Work order: Set down, word for word, the line with "Task: Tap the 6000W power value" and the lines after it through the final line of the data below, without pictures.

Data listing:
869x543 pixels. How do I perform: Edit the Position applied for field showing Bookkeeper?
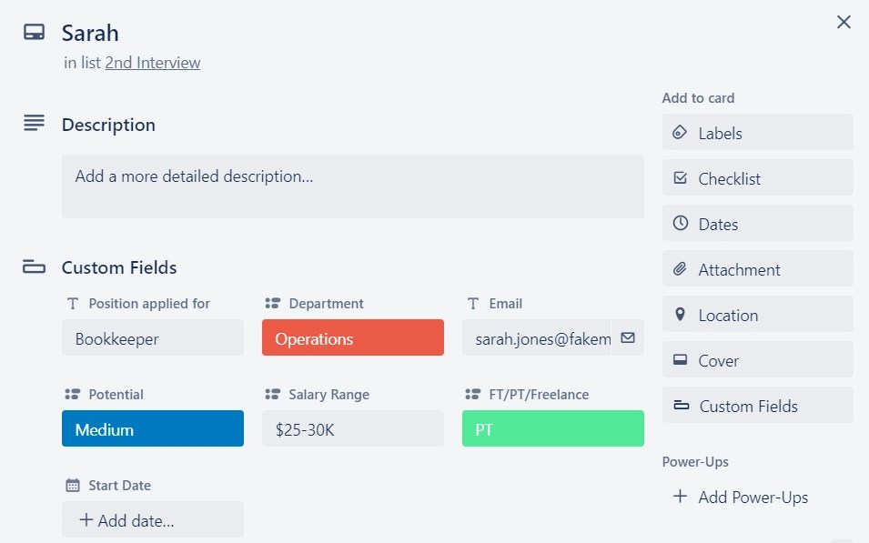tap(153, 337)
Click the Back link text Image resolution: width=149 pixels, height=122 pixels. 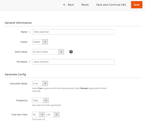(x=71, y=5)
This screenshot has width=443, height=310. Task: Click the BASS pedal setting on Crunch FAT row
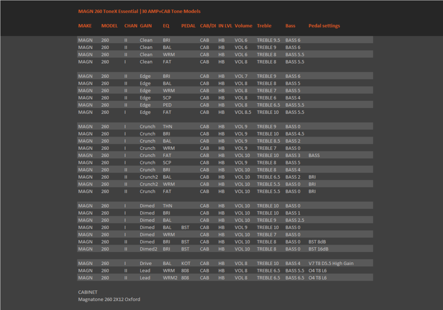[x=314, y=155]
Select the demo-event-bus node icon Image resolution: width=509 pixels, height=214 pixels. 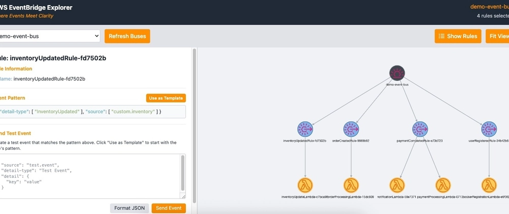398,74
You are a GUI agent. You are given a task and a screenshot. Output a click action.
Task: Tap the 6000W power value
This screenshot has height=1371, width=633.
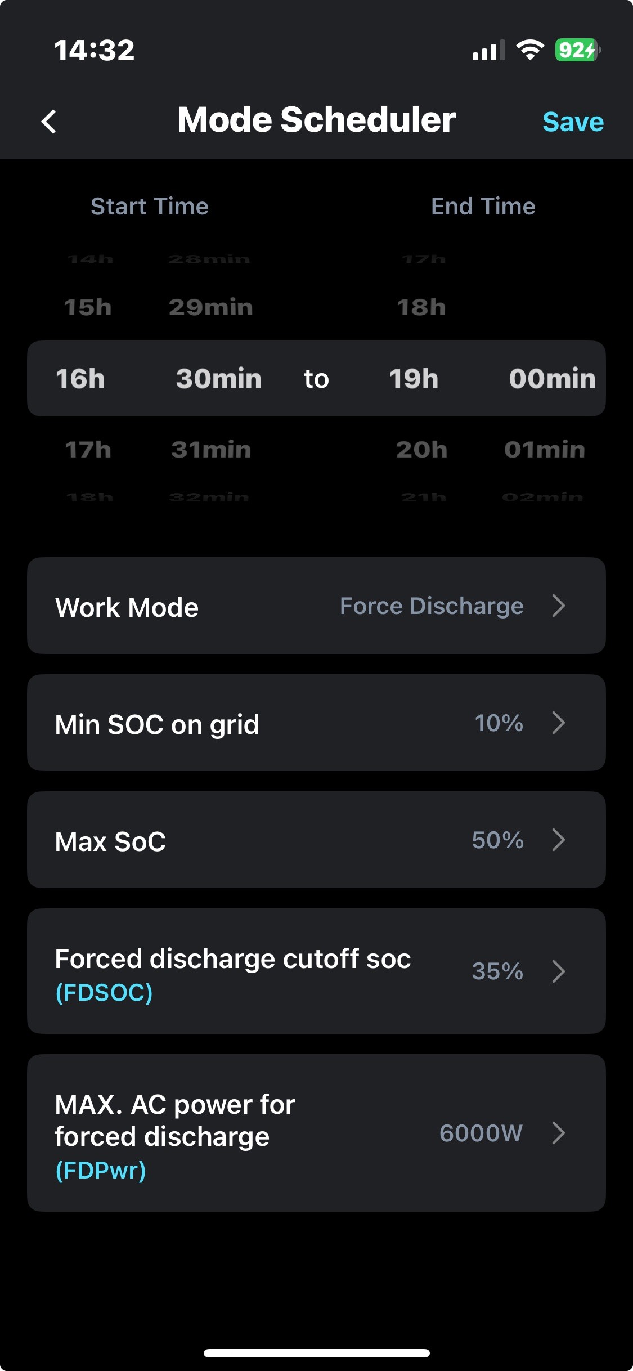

Solution for this exercise:
Task: Tap the 6000W power value
This screenshot has height=1371, width=633.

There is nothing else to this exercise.